Dans un premier temps, j’étais pour la pénalisation, considérant que c’était le moyen de lutter contre une situation dont on ne peut qu’être honteux. Lorsque vous croisez sur les trottoirs, par un froid abominable, des personnes qui se livrent à cette activité, vous ne pouvez pas rester insensible ; vous avez vraiment envie que cela cesse.

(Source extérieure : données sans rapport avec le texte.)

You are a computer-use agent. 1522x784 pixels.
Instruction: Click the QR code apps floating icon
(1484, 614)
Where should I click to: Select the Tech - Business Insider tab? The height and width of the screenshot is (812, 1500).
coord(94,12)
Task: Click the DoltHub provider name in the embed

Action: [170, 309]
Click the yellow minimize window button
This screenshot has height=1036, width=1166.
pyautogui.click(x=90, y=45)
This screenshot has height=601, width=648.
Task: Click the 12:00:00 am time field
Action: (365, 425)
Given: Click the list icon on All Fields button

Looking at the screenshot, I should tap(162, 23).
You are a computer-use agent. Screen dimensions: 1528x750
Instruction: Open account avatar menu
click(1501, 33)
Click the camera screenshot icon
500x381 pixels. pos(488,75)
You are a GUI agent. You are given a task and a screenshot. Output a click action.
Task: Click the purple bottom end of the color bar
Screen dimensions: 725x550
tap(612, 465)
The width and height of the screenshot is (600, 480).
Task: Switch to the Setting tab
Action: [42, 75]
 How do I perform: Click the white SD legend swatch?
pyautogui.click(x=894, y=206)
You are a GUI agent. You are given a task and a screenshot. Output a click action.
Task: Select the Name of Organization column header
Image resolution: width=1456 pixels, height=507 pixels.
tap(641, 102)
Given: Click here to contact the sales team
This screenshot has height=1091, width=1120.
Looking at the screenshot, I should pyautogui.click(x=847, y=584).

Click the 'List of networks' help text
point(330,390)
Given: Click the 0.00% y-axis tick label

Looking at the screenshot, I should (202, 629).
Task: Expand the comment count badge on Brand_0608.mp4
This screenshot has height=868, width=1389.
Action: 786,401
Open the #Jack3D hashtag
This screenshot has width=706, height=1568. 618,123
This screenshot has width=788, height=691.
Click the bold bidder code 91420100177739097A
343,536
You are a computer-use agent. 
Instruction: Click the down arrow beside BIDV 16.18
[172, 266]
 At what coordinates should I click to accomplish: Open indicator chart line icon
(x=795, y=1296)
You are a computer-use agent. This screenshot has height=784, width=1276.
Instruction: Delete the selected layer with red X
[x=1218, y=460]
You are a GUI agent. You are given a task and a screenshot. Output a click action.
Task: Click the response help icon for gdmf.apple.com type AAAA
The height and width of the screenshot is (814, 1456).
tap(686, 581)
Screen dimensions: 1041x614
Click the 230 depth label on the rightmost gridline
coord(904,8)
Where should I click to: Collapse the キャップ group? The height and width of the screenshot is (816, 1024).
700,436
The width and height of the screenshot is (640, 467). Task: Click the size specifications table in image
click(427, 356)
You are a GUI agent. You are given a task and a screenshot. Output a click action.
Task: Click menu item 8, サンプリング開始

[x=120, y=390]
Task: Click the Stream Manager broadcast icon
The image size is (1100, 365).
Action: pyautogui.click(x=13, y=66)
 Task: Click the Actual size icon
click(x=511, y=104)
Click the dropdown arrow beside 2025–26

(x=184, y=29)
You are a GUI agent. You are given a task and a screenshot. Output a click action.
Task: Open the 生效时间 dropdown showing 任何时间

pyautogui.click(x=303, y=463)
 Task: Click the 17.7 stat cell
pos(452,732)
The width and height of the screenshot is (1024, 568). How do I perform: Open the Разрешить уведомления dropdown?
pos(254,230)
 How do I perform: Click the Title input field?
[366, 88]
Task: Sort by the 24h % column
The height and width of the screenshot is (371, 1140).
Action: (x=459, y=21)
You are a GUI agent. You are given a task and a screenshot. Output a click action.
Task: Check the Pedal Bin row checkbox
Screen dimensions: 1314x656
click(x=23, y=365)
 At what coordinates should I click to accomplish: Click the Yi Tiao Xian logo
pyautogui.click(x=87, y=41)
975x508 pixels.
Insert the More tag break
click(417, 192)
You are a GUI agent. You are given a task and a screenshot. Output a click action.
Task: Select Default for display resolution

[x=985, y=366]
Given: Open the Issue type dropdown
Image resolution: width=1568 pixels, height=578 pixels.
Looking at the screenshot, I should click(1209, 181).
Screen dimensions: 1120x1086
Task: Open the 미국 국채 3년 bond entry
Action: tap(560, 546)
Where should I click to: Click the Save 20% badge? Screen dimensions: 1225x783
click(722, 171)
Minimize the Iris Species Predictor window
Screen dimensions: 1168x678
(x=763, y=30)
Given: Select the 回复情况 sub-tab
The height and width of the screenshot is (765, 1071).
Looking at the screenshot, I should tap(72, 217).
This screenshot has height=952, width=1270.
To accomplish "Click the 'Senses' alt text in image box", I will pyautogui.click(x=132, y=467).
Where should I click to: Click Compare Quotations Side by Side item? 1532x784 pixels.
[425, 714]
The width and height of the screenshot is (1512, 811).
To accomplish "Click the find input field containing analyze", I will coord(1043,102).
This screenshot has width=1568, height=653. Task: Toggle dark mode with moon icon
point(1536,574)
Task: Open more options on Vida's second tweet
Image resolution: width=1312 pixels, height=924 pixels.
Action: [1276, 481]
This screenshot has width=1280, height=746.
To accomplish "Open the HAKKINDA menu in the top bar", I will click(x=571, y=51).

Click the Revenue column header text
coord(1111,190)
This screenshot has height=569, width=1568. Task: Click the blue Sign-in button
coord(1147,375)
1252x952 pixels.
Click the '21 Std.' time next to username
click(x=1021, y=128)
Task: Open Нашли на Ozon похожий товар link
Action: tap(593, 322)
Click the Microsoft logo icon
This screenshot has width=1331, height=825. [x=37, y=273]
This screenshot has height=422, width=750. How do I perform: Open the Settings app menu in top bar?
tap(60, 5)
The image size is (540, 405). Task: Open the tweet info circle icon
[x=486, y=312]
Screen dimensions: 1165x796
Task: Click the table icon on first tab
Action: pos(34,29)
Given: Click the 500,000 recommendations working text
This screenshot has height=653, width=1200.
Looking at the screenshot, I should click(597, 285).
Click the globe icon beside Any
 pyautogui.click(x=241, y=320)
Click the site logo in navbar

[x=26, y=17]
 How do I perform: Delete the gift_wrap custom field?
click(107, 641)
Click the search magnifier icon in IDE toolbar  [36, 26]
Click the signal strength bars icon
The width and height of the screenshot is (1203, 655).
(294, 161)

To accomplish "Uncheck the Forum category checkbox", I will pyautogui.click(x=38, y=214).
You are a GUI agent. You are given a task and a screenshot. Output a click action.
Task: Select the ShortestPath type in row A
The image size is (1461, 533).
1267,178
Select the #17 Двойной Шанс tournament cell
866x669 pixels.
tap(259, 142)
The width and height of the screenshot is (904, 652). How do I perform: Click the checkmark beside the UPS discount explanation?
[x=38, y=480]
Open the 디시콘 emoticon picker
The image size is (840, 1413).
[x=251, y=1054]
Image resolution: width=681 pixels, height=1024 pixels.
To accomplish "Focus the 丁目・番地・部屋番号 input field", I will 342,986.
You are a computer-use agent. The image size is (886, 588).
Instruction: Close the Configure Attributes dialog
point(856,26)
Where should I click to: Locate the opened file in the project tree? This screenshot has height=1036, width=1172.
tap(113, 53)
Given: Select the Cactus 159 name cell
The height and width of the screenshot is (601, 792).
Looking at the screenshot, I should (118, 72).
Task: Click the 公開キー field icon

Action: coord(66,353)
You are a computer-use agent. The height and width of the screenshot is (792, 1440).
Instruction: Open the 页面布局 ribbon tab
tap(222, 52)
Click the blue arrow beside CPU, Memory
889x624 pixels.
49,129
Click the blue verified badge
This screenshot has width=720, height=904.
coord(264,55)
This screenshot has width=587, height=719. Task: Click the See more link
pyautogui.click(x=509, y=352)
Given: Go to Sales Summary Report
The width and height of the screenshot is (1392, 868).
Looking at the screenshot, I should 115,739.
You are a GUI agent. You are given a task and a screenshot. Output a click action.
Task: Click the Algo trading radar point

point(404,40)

Il existe peut-être des solutions, mais, en tout état de cause, je ne suis pas sûr que la pénalisation soit la bonne. Dans les pays qui ont pris cette initiative, que ce soit en Norvège, en Écosse ou au Canada, on a constaté des travers, c'est-à-dire des transgressions de cette loi ayant pour conséquence de victimiser davantage les personnes en situation de prostitution.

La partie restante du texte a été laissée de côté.